TASK A: According to the fine-tuning post, which model might be a good choice to fine-tune?
TASK B: Reproduce the stretch of the fine-tuning post from "So you will" through "in your style.".
TASK C: List every sentence in the fine-tuning post that begins with the word "So".

PASSAGE TO READ:
────────

Then you reverse this to create your fine-tune pairs. So the input is the Neutral version and the desire target output is the Styled version.
OK, so all this fine-tune is create your STYLE. But not your content.
So you will have to feed in content, in close to the neutral version, run it through the fine-tune, and now, in theory this content is in your voice.
After you generate the fine-tune, you just run the raw text in without a prompt. Thinking maybe davinci-002 would be a good choice to fine-tune, since you aren’t creating a chatbot. So you run the text in, it creates text out, in your style.
In theory, yes, there should be a one-to-one relation between input and output, because that is what the expected relation is in your training data. Unless you are extremely long winded or terse. But that will be obvious when comparing neutralized to styled text pairs.
For training, the input is Neutral, and the output is Styled.
@N2U’s post at BASE_URL/t/fine-tuning-of-my-personal-blog/429451/4 (can’t include links, probably because I just joined) seems to also validate the importance of the example output’s length, and reply above validates the importance of the example output’s content.
Ok, so the tuning data basically says “When you see input like this, make output more like this.”

────────

MATERIAL PROVIDED:
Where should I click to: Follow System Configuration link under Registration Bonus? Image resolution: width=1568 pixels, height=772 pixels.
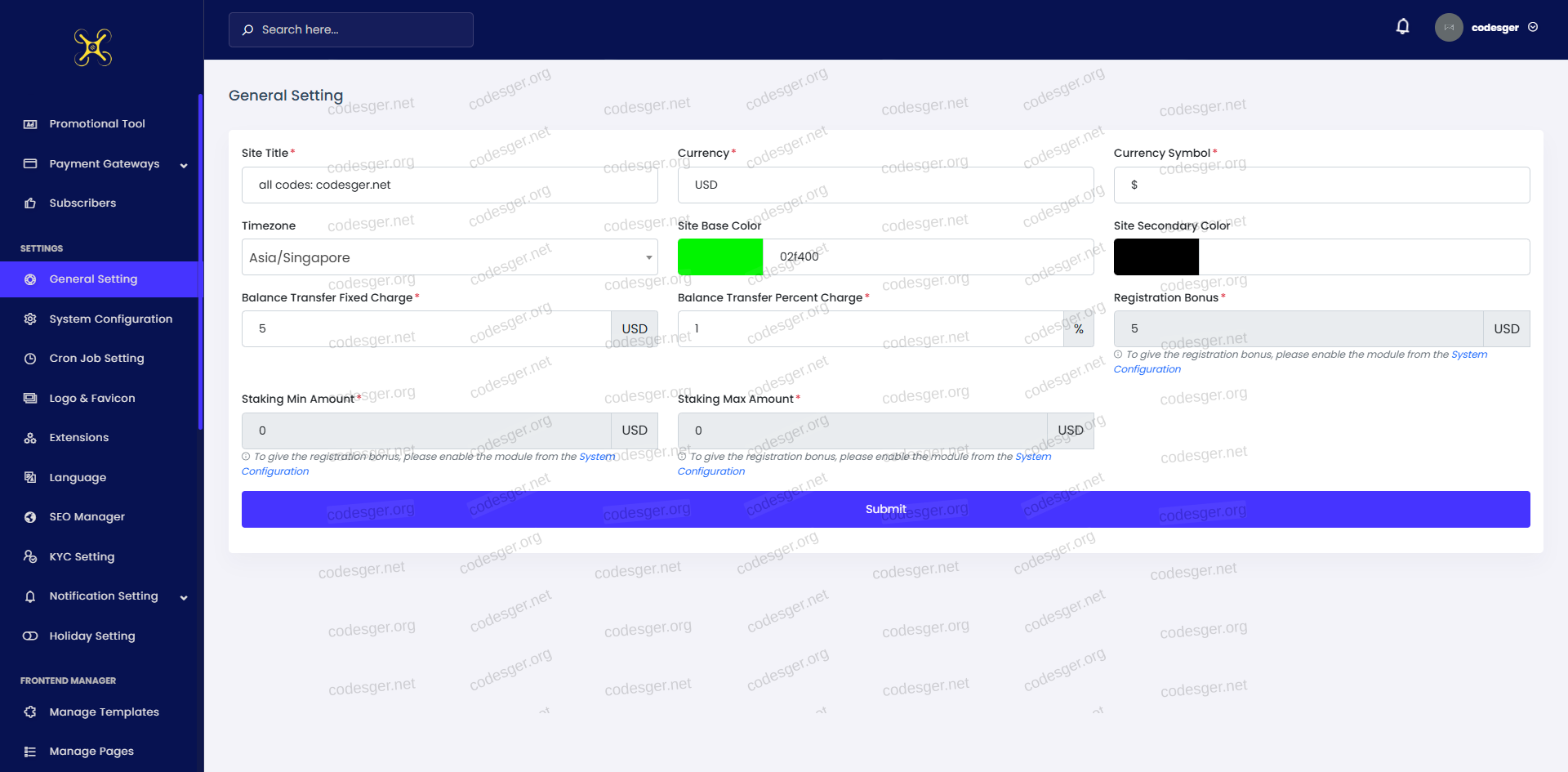pos(1468,355)
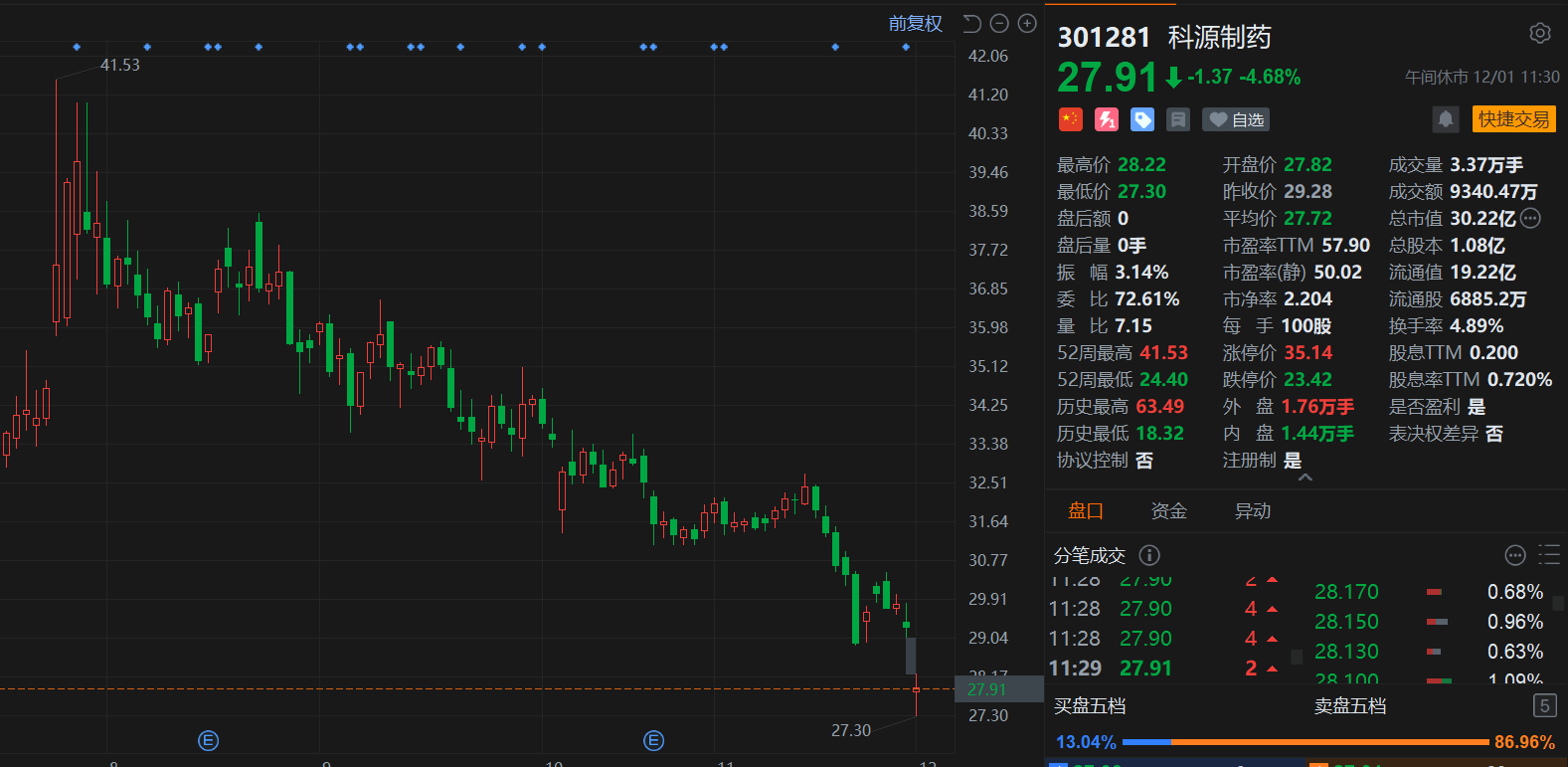Show info for 分笔成交
The height and width of the screenshot is (767, 1568).
point(1149,555)
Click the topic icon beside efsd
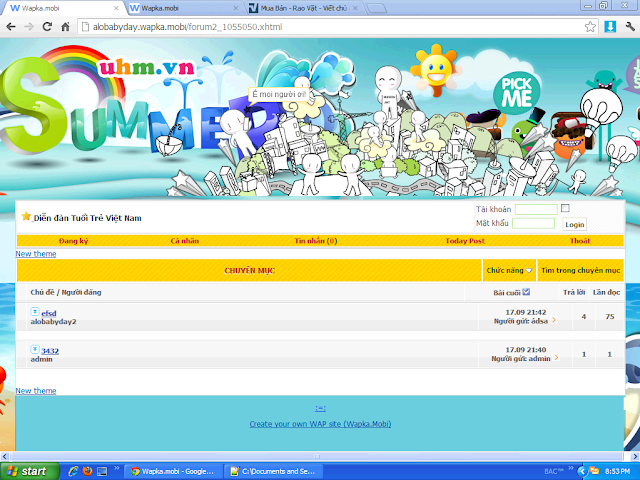Screen dimensions: 640x480 35,312
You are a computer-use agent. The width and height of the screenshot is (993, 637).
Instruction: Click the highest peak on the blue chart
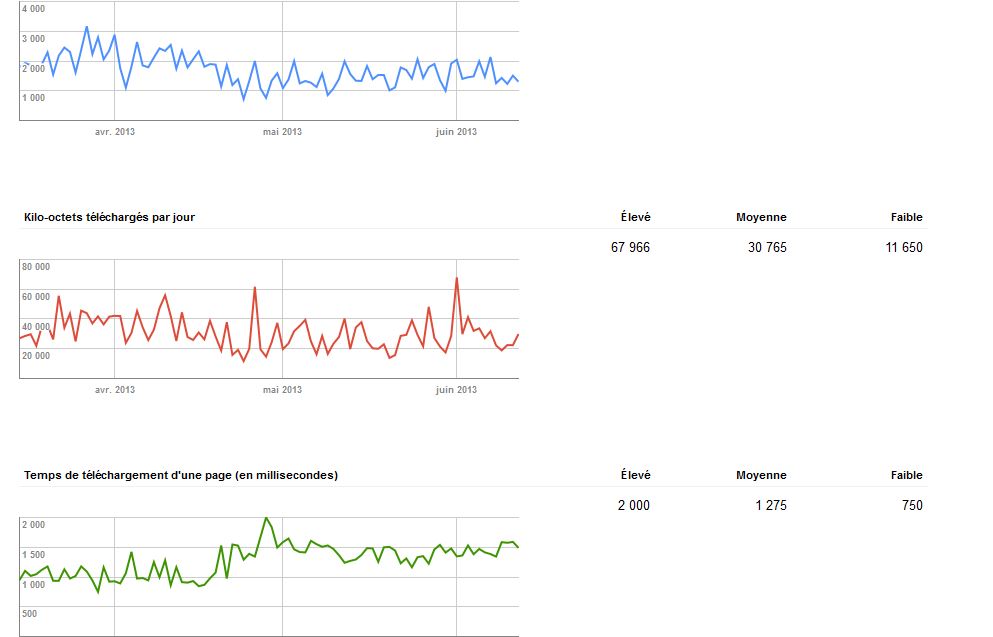point(87,27)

────────

EXERCISE ANSWER A: davinci-002

EXERCISE ANSWER B:
So you will have to feed in content, in close to the neutral version, run it through the fine-tune, and now, in theory this content is in your voice.
After you generate the fine-tune, you just run the raw text in without a prompt. Thinking maybe davinci-002 would be a good choice to fine-tune, since you aren’t creating a chatbot. So you run the text in, it creates text out, in your style.

EXERCISE ANSWER C:
- So the input is the Neutral version and the desire target output is the Styled version.
- So you will have to feed in content, in close to the neutral version, run it through the fine-tune, and now, in theory this content is in your voice.
- So you run the text in, it creates text out, in your style.